No sane person enjoys killing, but it isn’t as bad as people make it out to be. They say killing’s the worst feeling a guy can have, that it’s like dying a little on the inside. It was never like that for me. I didn’t feel much at all, really, just the pressure building in my chest like a bad case of heartburn. Breathing suddenly gets a little harder. Colors a little bit brighter. My problems seemed a little simpler and my thoughts a little faster, due to the adrenaline. All that would pass, if I gave it a few minutes. I just had to think about something else and focus on the task at hand. There was no shame in this.
These men were weapons.
I never considered leaving them alive. Mercy would be a mistake. As long as they were alive and able to hold guns, the Wolf would send them after me. Hell, even if the Wolf wasn’t in the picture, these guys would come after me on their own, because I’d got the better of them. Some guys don’t know how to walk away and move on once they’ve lost. The idea of revenge would bounce around in their heads like a subsonic .22-caliber bullet too slow to blow its way out. They’d come after me until I was dead, or they were. As long as they were alive, and had all their limbs, they were weapons.
I patted Aleksei down. I pulled the Ruger from his belt and checked it. I dropped the magazine and pulled the slide back just far enough to see the nine millimeter in the chamber. I tossed the gun in the marsh. His passport was in his breast pocket. Aleksei Gavlik. Wallet and cell phone. The keys to the Suburban. I took his keys and scrolled through the contact list on his phone. None of the numbers had any names attached, but there had been more than fifteen calls in the
last ten hours to one number with an Atlantic City area code. The Wolf. I memorized the number, then snapped the phone in half and threw that in the marsh too.

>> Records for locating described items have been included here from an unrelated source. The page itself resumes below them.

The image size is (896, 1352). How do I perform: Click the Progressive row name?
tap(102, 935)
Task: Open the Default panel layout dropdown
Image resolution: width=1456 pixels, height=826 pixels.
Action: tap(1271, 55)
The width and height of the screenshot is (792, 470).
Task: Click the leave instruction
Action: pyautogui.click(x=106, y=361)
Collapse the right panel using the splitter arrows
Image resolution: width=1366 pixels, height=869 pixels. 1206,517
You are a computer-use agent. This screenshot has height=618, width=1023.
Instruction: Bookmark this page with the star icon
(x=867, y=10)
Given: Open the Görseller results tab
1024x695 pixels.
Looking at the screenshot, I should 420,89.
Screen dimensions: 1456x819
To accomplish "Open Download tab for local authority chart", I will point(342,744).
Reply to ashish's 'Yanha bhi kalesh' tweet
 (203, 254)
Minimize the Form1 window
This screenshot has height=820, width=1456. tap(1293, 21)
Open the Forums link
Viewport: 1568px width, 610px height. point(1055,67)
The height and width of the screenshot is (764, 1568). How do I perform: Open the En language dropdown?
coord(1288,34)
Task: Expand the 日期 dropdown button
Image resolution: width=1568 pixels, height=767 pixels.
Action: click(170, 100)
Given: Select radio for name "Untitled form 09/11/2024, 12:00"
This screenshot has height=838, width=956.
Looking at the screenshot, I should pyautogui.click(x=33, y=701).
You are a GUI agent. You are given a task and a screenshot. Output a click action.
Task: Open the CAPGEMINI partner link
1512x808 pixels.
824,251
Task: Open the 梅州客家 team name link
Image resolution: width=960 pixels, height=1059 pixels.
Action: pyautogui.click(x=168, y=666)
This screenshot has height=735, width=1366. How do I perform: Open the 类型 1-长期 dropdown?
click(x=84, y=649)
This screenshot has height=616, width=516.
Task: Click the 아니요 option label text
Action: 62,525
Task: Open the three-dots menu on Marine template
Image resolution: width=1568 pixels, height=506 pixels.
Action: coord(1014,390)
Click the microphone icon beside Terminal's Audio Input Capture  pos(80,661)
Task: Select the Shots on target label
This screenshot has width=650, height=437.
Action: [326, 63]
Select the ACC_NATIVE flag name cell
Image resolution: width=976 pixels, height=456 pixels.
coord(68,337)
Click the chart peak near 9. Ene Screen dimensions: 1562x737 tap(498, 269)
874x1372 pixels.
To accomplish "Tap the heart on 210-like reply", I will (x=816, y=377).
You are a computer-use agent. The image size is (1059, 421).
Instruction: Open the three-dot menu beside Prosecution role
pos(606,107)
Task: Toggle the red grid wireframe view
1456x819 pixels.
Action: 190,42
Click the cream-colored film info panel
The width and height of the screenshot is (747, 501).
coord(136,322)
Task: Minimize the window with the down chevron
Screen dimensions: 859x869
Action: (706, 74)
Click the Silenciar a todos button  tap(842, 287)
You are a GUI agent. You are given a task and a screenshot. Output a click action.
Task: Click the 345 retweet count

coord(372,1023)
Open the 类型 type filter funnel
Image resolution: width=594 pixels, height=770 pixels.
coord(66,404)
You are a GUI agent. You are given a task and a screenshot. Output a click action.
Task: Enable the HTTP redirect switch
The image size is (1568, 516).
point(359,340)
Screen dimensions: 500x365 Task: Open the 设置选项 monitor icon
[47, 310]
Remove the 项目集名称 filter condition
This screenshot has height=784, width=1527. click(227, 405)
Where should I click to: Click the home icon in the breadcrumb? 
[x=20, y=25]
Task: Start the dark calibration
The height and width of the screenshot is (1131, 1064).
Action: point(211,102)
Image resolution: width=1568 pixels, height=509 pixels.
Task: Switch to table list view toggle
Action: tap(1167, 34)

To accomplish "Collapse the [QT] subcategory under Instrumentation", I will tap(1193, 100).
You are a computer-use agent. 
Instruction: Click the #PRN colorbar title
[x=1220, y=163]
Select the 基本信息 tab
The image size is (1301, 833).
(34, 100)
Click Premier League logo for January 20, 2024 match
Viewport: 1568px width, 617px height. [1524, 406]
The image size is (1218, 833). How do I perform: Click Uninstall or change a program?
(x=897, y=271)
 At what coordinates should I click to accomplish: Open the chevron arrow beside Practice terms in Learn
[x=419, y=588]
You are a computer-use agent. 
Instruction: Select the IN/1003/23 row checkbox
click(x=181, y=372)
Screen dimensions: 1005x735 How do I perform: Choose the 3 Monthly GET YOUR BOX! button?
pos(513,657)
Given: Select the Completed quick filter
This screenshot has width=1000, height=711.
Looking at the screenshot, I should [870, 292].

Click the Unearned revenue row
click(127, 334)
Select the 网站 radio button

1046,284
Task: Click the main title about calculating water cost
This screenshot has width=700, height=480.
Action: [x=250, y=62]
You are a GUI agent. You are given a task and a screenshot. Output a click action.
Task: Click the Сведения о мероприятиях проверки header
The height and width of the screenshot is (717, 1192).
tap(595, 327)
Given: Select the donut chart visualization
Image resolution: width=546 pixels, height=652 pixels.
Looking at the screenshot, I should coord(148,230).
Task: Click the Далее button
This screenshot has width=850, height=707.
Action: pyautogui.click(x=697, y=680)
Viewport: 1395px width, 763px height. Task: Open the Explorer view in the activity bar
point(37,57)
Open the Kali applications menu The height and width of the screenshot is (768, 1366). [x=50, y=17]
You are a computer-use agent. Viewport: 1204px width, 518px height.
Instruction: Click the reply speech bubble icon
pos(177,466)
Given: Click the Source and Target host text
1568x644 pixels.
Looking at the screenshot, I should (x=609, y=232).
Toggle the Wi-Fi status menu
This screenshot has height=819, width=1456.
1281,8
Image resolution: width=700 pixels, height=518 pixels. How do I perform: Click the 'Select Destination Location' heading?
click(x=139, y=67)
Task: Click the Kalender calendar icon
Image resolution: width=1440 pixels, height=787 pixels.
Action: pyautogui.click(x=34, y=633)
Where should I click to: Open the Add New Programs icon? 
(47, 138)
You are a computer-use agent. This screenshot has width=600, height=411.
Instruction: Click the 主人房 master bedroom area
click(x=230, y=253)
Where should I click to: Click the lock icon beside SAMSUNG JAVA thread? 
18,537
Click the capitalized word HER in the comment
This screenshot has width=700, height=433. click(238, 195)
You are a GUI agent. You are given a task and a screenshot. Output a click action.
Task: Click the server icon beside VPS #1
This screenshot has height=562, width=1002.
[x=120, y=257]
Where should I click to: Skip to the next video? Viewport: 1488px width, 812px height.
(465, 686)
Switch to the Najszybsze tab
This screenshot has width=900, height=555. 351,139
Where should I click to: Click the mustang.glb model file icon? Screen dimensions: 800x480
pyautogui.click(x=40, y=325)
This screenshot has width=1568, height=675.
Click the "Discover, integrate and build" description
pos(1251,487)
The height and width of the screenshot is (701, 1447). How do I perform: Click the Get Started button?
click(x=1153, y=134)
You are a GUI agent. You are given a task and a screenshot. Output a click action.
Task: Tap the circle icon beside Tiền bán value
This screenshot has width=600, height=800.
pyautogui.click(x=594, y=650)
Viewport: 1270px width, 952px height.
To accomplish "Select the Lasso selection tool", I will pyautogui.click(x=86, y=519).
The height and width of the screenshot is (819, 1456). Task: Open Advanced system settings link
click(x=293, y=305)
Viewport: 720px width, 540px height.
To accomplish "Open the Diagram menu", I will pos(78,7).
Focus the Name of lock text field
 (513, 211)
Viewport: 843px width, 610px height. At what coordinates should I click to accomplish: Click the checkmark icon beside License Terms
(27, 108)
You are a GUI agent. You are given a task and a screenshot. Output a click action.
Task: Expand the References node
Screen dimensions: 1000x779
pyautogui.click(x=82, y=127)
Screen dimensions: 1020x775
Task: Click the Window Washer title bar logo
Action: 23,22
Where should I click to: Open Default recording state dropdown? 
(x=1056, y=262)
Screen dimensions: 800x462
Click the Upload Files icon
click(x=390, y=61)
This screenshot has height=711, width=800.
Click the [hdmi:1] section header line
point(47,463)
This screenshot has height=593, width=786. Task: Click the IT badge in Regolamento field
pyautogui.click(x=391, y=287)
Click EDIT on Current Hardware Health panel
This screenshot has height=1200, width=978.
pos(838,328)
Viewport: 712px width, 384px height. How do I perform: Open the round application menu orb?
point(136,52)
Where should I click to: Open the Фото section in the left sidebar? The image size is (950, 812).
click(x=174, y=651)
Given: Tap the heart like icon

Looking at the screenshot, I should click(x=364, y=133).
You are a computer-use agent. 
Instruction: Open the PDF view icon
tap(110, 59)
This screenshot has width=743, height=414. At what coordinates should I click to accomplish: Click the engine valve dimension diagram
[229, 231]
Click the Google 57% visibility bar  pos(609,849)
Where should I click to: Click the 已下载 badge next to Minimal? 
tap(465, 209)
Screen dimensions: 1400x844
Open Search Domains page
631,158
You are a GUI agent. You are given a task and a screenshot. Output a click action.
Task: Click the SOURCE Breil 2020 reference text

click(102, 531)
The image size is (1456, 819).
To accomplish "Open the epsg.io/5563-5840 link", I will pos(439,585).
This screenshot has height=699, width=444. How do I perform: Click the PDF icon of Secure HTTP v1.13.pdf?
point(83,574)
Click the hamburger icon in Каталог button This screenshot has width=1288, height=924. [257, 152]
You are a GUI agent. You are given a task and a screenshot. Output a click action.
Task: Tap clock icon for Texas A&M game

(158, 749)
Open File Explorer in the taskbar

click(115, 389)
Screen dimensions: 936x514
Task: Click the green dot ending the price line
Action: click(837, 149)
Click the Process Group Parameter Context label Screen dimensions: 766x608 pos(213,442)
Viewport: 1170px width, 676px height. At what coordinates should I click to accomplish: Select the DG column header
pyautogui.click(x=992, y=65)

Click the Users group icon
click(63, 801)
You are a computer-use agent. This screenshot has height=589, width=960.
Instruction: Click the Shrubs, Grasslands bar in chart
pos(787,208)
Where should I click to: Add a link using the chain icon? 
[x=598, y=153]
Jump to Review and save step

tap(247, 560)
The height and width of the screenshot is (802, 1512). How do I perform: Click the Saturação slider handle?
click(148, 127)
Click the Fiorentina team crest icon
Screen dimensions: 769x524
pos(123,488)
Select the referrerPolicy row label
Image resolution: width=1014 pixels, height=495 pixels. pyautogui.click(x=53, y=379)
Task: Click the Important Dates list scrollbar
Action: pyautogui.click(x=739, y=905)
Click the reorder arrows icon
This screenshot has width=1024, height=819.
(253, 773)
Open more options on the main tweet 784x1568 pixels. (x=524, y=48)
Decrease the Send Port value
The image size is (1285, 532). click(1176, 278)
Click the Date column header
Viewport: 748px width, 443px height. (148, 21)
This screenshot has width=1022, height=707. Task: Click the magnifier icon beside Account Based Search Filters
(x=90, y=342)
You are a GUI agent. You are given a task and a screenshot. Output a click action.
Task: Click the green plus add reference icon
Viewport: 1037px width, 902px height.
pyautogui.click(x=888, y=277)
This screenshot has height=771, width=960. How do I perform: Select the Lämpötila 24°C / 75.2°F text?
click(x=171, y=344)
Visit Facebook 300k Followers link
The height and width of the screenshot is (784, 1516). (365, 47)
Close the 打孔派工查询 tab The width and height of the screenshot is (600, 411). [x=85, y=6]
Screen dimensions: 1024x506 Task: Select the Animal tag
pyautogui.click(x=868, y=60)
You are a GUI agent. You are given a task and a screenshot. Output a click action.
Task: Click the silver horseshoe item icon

I went over to Martin and did the same thing. He had a wallet with a driver’s license giving an address down in Ocean City. Besides the shotgun and another set of keys, there was a small folding knife attached to his belt. I tossed it into the marsh too. I picked up the two grand I’d dropped on the ground, dusted it off and put it back in my pocket. I wiped the handle of the shovel down with my shirttail and hurled it as far as I could.
Aleksei groaned and started moving again. His legs struggled uselessly through the mud.
I went over and shot him in the back of the head. I wiped a spot of blood off my tie and walked away.
I hit the cylinder release on my revolver and dropped the bullets and the empty casings into the ditch, then unscrewed the bolt handle and removed the rubberized grip. I cocked the gun back and pried the hammer spring free, then pulled off the hammer and firing pin and threw it as far as I could. The whole gun was in eight little pieces in less than a minute. I’d trail out the rest of the pieces along the side of the highway. It could take a team of men several months to find and put them all together again.
I closed up the back of the Suburban, got in, backed up along the path until there was a place to turn around, then drove out to the highway. As I left, I listened to the quiet hum of the insects.